In April 2011, the ruling Union for a Popular Movement chose several prominent members to stand as candidates overseas. Frédéric Lefebvre, Secretary of State for Commerce, was chosen as the UMP candidate for the first constituency; Éric Besson, Minister of Industry, for the fifth; Thierry Mariani, Secretary of State for Transport, for the eleventh. By contrast, the Socialist Party preferred to select long-term residents of their respective constituencies, who are active in their local community but generally unknown in national French politics. Numerous other parties presented candidates, in particular the Democratic Movement (MoDem) and the Left Front (FG). Many independent candidates were also present in all consistencies.
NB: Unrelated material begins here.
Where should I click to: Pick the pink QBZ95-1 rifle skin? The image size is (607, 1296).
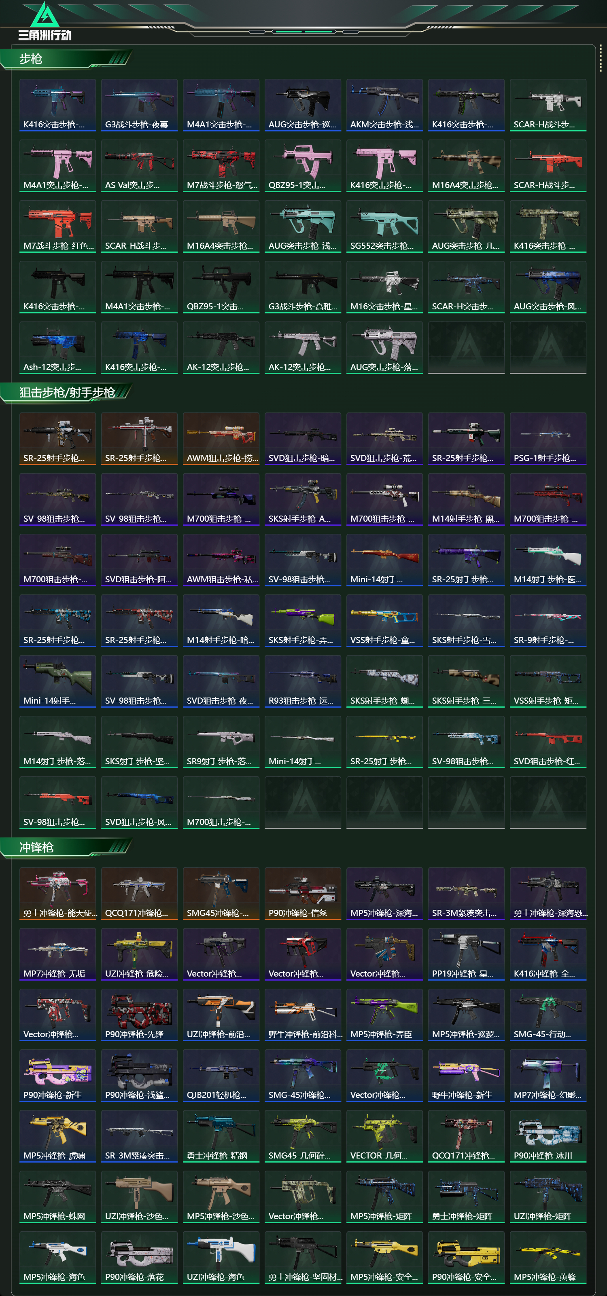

In the first round, the Socialist Party finished first in six constituencies, while a Socialist-endorsed Green candidate finished first in the second constituency (Central America, Caribbean and South America). The Union for a Popular Movement finished first in the other three (the fifth, tenth and eleventh). The second round, in every constituency except the second, was a run-off between the Socialist Party and the UMP. The second round confirmed this trend, with the left taking eight seats, and the UMP only three. This was a significant surprise; early indications had been that most of the seats would go to the right. Indeed, the UMP government had been accused of having created these constituencies so as to establish right-wing safe seats. The left's victory in North America was described as "incredible", and explained, by commentators in Libération, as being due to Socialist candidate Corinne Narassiguin's strong and active campaign, and local voters' rejection of UMP candidate Frédéric Lefebvre, perceived as knowing little about North America and as barely speaking English.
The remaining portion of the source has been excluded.